返回目錄
A
Data Science for the Analytical Mind: From Raw Data to Insightful Decisions - 第 4 章
Chapter 4: Exploratory Data Analysis & Visualization
發布於 2026-03-03 15:05
# Chapter 4: Exploratory Data Analysis & Visualization
Exploratory Data Analysis (EDA) is the compass that guides data scientists from raw data to meaningful insights. In this chapter we
- **Define** the core concepts and why EDA matters.
- **Walk through** step‑by‑step techniques using Python (pandas, matplotlib, seaborn, plotly).

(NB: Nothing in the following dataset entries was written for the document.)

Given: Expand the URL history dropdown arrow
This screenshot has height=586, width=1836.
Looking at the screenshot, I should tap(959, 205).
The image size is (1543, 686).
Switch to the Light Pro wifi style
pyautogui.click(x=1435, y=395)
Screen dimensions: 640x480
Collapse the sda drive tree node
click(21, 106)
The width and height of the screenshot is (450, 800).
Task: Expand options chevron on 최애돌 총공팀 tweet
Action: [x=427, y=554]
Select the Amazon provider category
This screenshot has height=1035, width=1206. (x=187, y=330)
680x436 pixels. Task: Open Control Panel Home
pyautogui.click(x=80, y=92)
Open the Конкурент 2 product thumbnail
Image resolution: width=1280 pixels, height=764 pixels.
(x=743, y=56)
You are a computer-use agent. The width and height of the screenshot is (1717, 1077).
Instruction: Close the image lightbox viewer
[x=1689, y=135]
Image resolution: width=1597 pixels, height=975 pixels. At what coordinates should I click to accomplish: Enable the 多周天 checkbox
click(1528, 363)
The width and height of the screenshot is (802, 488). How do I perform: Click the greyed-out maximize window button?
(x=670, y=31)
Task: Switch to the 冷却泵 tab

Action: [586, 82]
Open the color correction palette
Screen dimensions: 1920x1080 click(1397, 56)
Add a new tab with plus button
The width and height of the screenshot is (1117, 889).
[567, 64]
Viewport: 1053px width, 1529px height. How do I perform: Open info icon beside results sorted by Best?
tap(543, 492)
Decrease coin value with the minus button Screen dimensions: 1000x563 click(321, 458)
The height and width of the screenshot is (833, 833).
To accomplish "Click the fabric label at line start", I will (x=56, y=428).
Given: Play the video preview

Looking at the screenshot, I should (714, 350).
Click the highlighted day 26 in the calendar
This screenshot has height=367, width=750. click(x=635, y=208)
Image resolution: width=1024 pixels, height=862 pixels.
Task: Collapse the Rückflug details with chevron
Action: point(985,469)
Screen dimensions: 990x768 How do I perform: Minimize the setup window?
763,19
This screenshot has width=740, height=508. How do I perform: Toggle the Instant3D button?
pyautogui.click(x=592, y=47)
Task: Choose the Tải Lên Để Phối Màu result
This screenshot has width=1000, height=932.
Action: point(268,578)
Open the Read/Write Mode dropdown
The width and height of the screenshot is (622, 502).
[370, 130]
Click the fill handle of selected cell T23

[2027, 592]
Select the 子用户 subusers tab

- **Showcase** real‑world examples and pitfalls.
- **Provide** actionable best‑practice guidelines that can be applied immediately.
---
## 4.1 Why EDA Is Essential
| Dimension | Purpose | Typical Questions |
|-----------|---------|--------------------|
| **Understanding the data** | Discover what data you actually have | How many records? Which columns are missing? |
| **Identifying patterns** | Spot relationships and trends | Are sales increasing over time? |
| **Uncovering anomalies** | Detect outliers or data entry errors | Why does this transaction have an unusually high value? |
| **Hypothesis generation** | Formulate testable assumptions | Does higher advertising spend correlate with more conversions? |
EDA is not just a statistical exercise; it’s the *first conversation* between you and the dataset. A well‑executed EDA prevents wasted effort later in the pipeline and builds a strong foundation for modeling and communication.
---
## 4.2 Core Statistical Summaries
### 4.2.1 Univariate Statistics
Use **pandas** to compute descriptive statistics:
python
import pandas as pd
df = pd.read_csv('sales.csv')
print(df.describe())
The `describe()` method provides
- Count, mean, standard deviation, min, max
- 25th, 50th, and 75th percentiles (quartiles)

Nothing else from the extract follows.